## Records shown:

※

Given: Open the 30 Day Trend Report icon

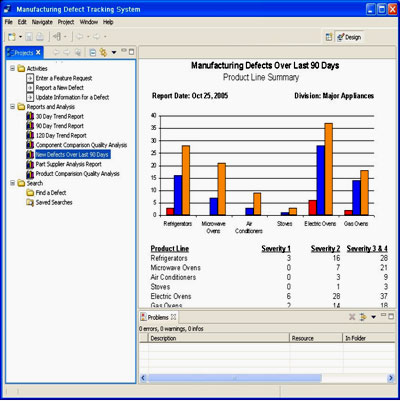Looking at the screenshot, I should tap(30, 116).
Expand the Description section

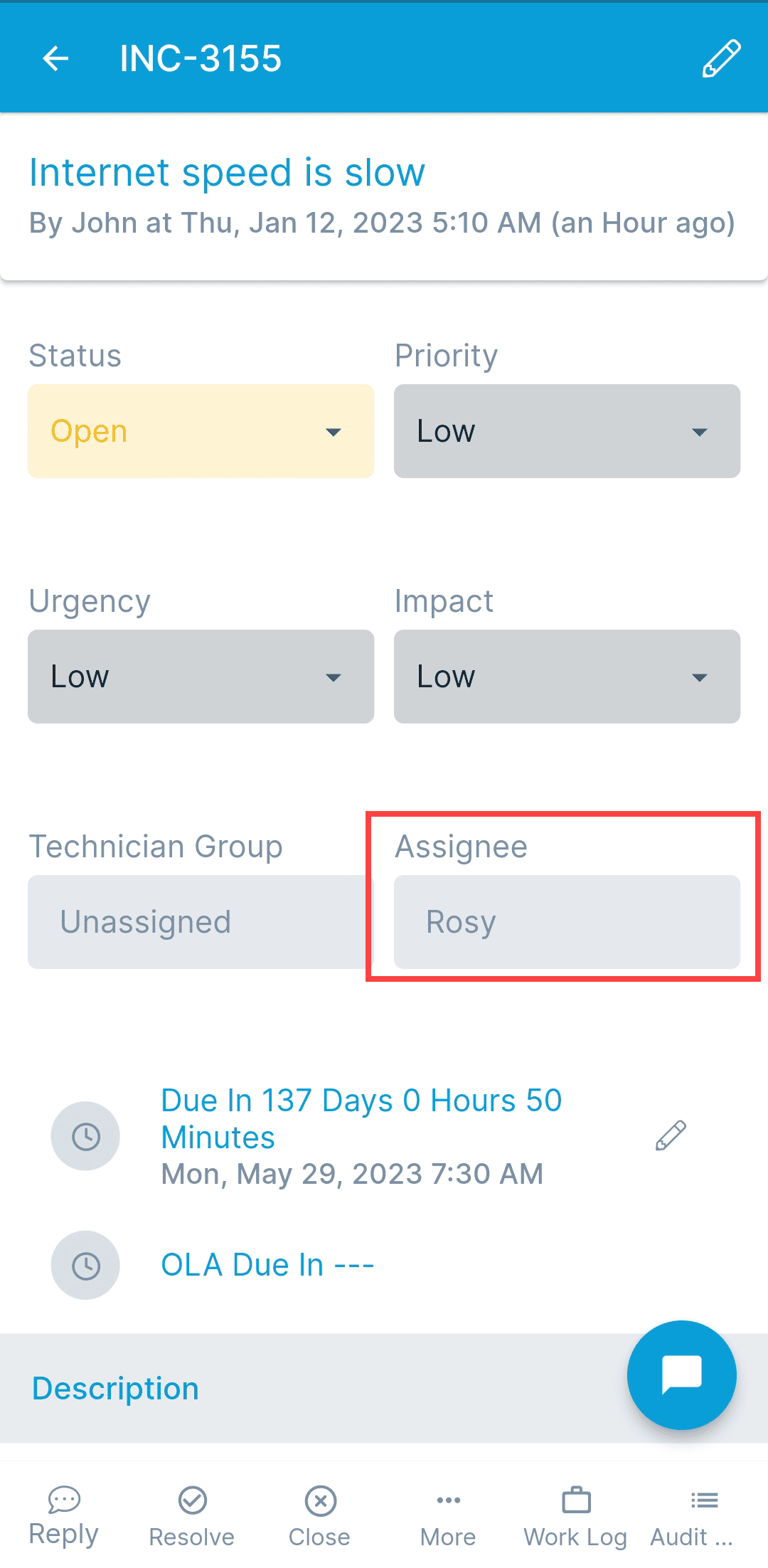(115, 1387)
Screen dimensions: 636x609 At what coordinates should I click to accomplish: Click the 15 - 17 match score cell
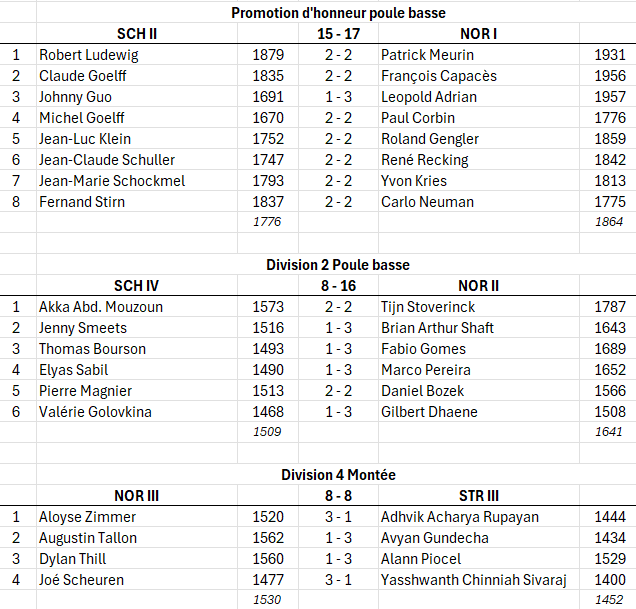[337, 34]
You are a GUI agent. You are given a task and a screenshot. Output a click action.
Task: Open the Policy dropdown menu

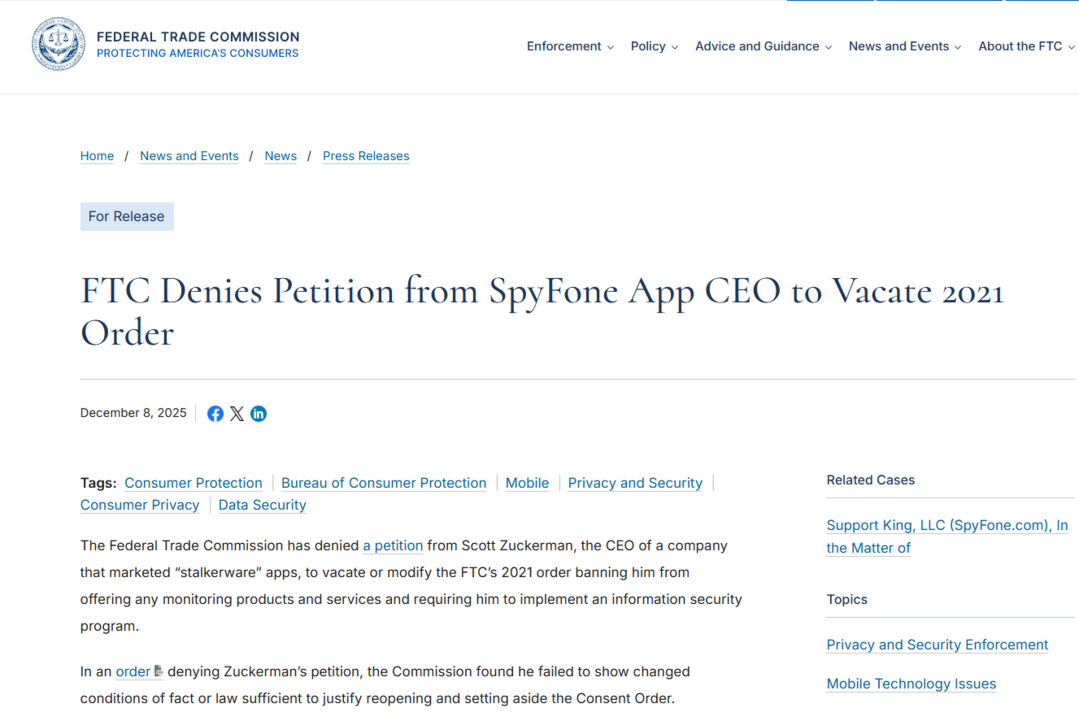pyautogui.click(x=654, y=46)
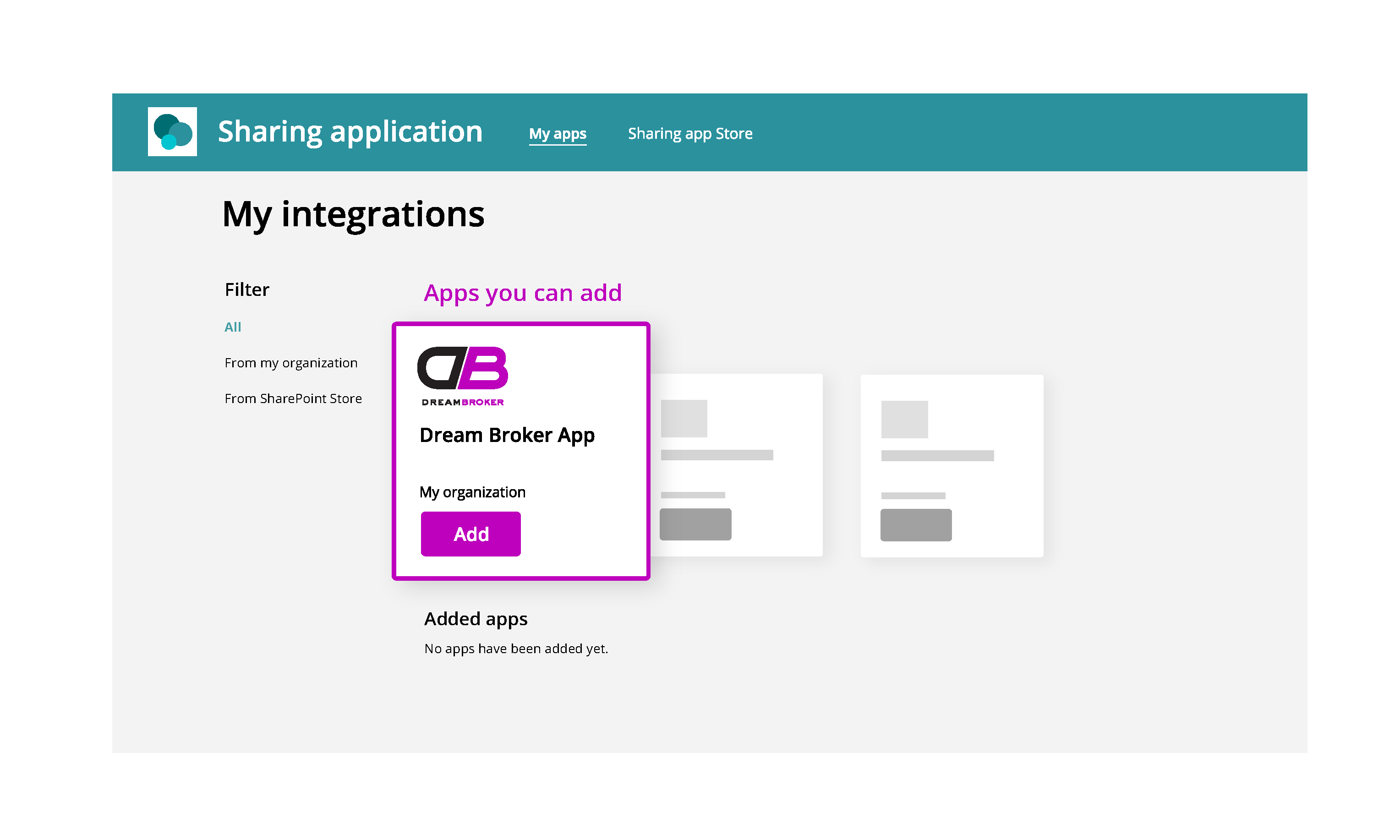This screenshot has height=840, width=1400.
Task: Switch to the My apps tab
Action: tap(558, 133)
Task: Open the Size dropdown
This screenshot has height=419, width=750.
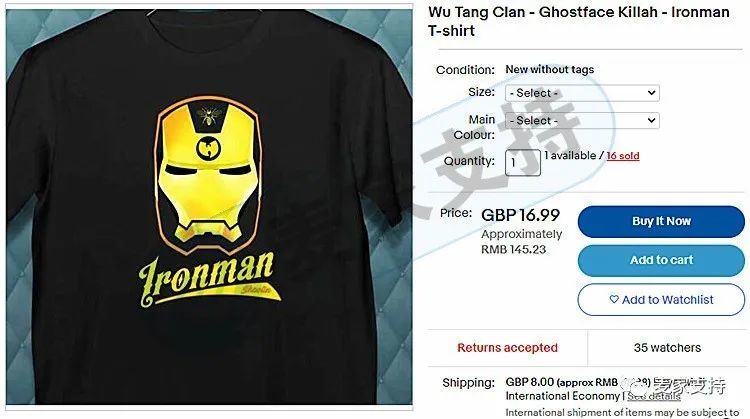Action: 582,93
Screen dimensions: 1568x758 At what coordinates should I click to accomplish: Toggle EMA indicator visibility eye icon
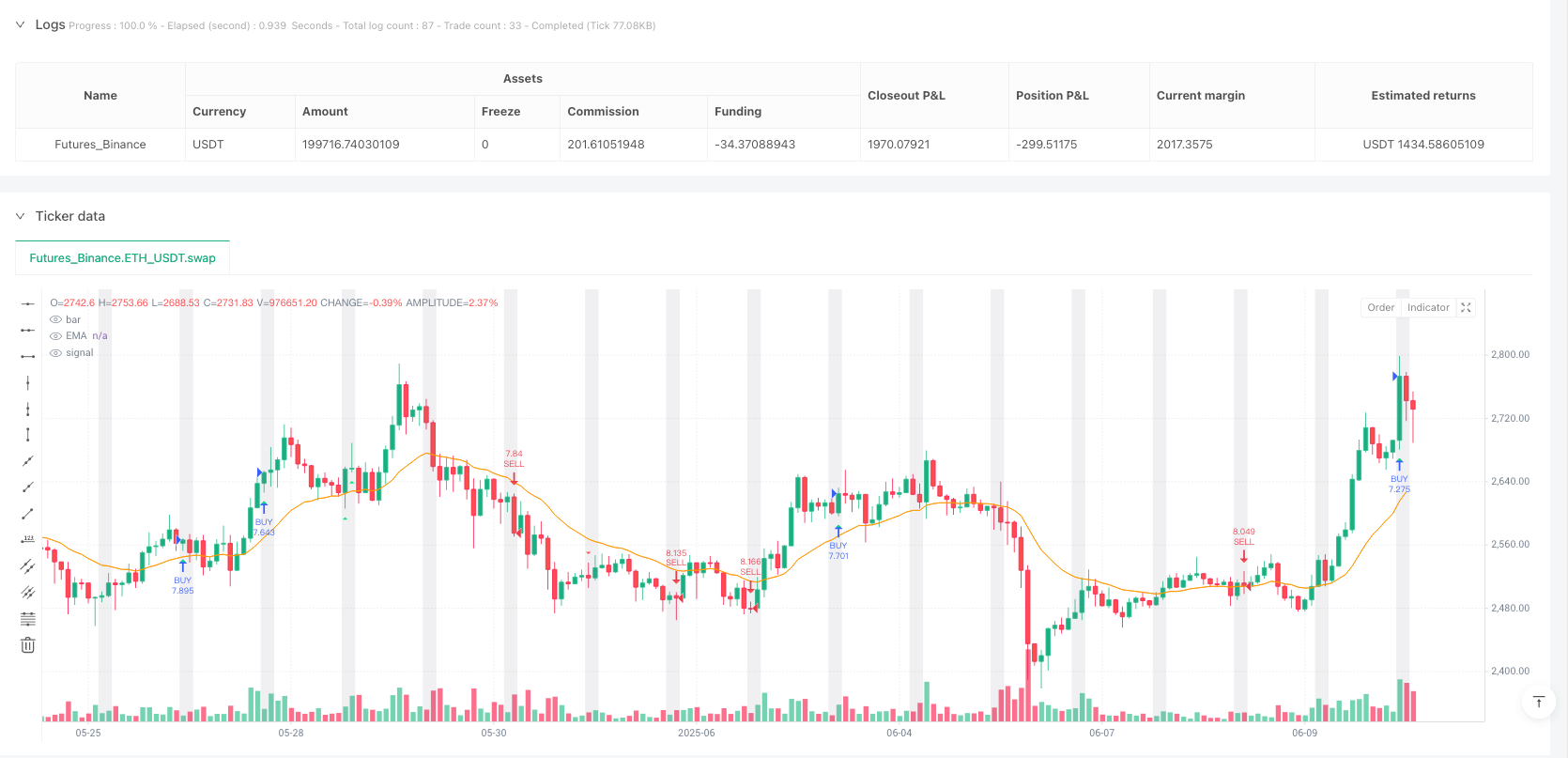(x=55, y=336)
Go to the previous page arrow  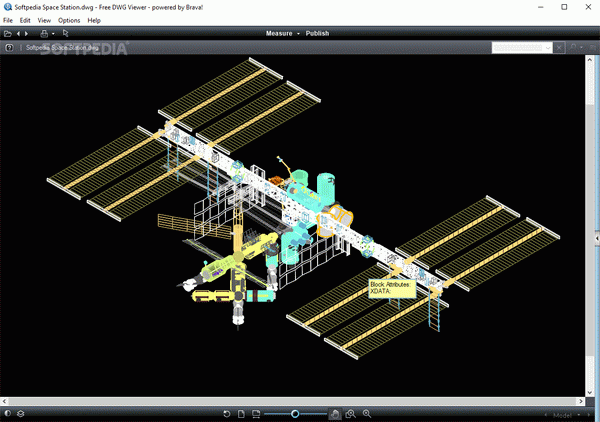coord(18,34)
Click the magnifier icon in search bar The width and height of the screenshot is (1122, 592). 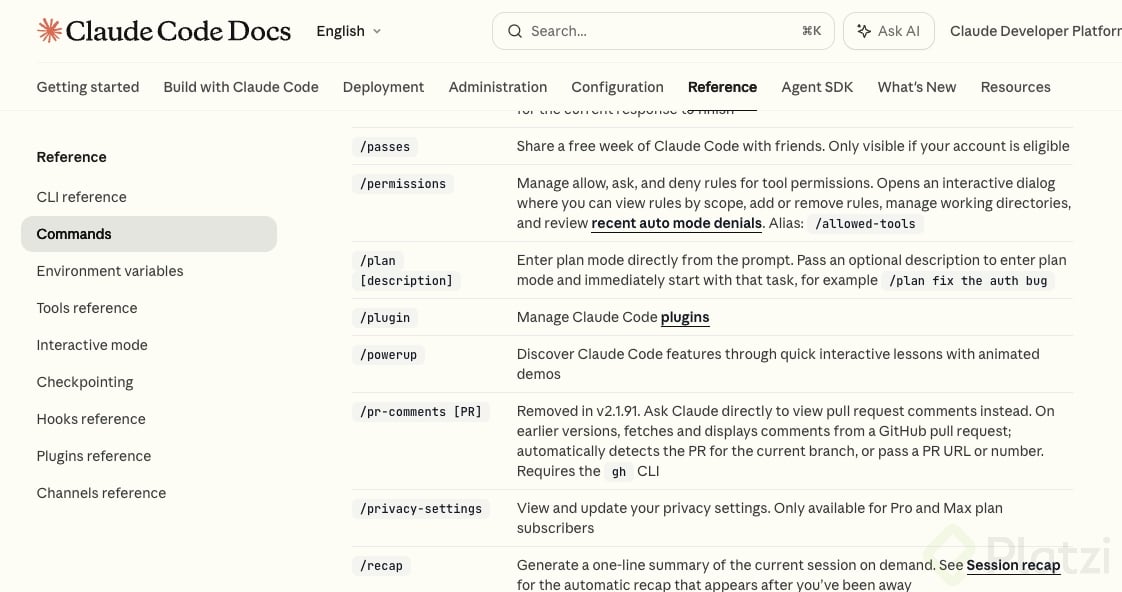(515, 31)
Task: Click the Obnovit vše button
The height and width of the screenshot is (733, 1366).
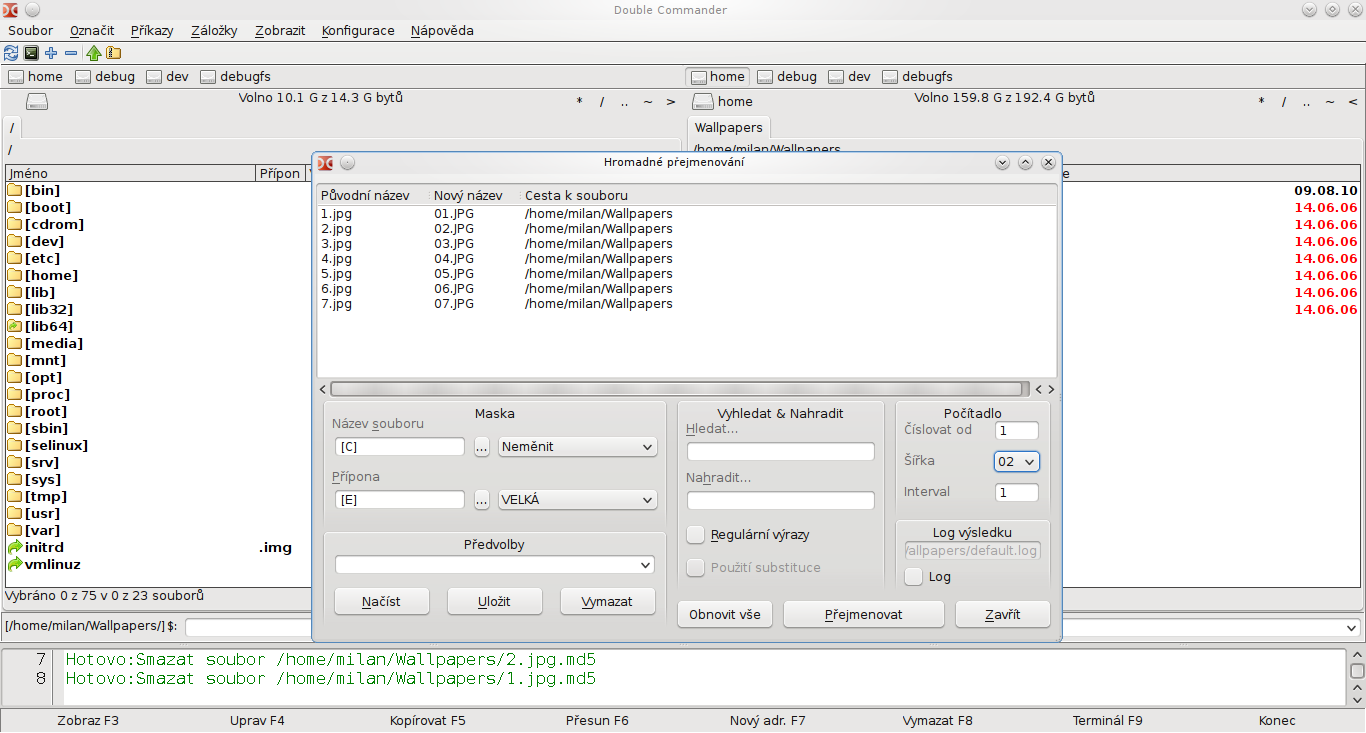Action: [725, 614]

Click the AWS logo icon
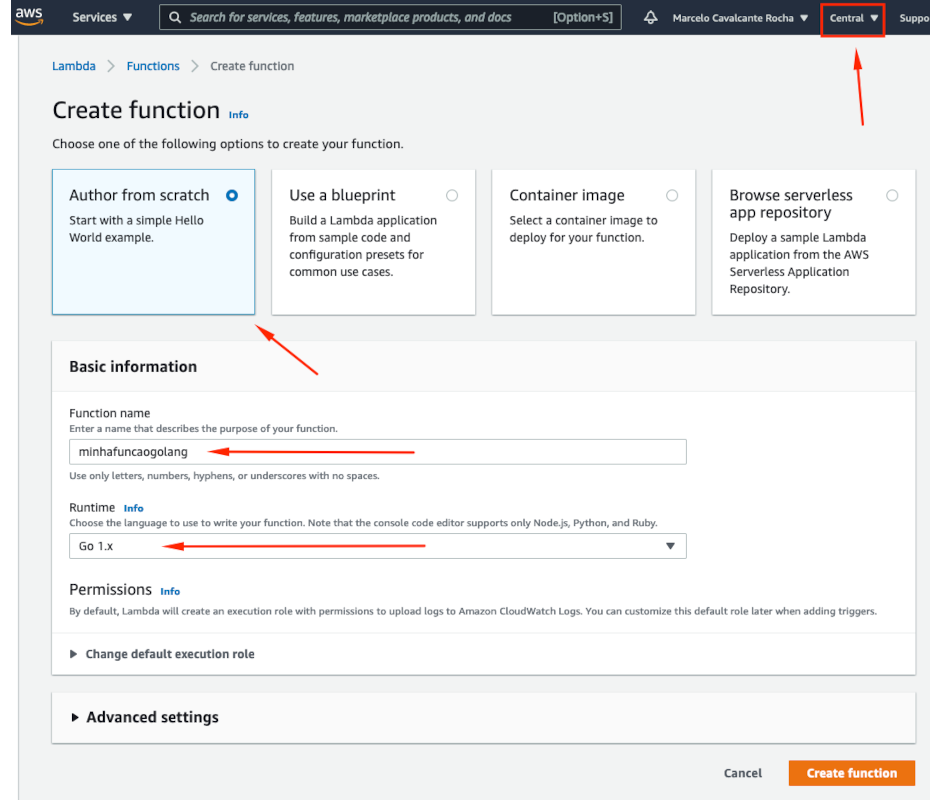tap(28, 16)
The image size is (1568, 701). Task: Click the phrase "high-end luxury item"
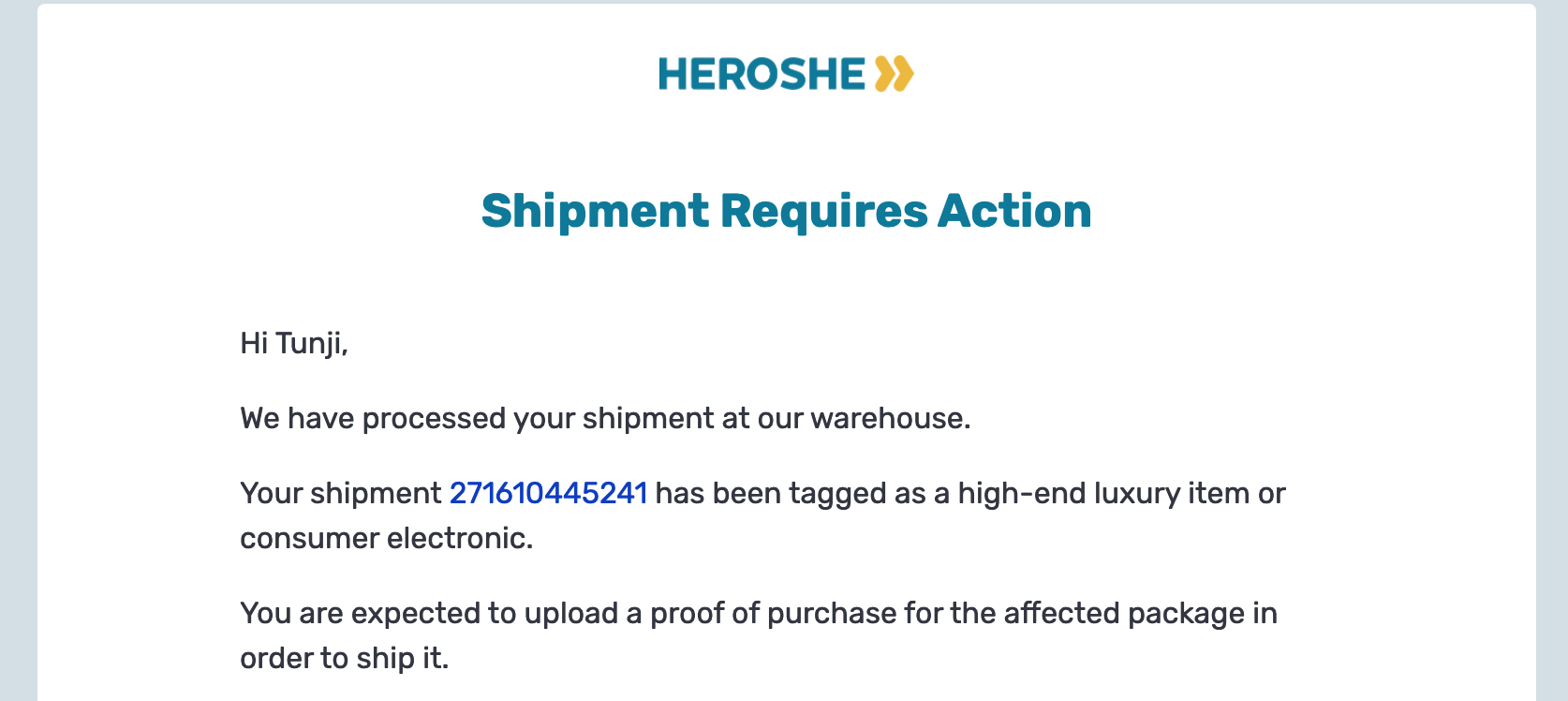click(x=1103, y=493)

※

## Action item:
Exactly reproduce the lines beginning at the one that contains "The height and" and ending at the final line of the material, with the pictures left out.

## Answer:
The height and width of the screenshot is (733, 1366).
Action: [725, 614]

Click the AWS logo icon
tap(28, 16)
The image size is (1568, 701). Task: Click the phrase "high-end luxury item"
click(x=1103, y=493)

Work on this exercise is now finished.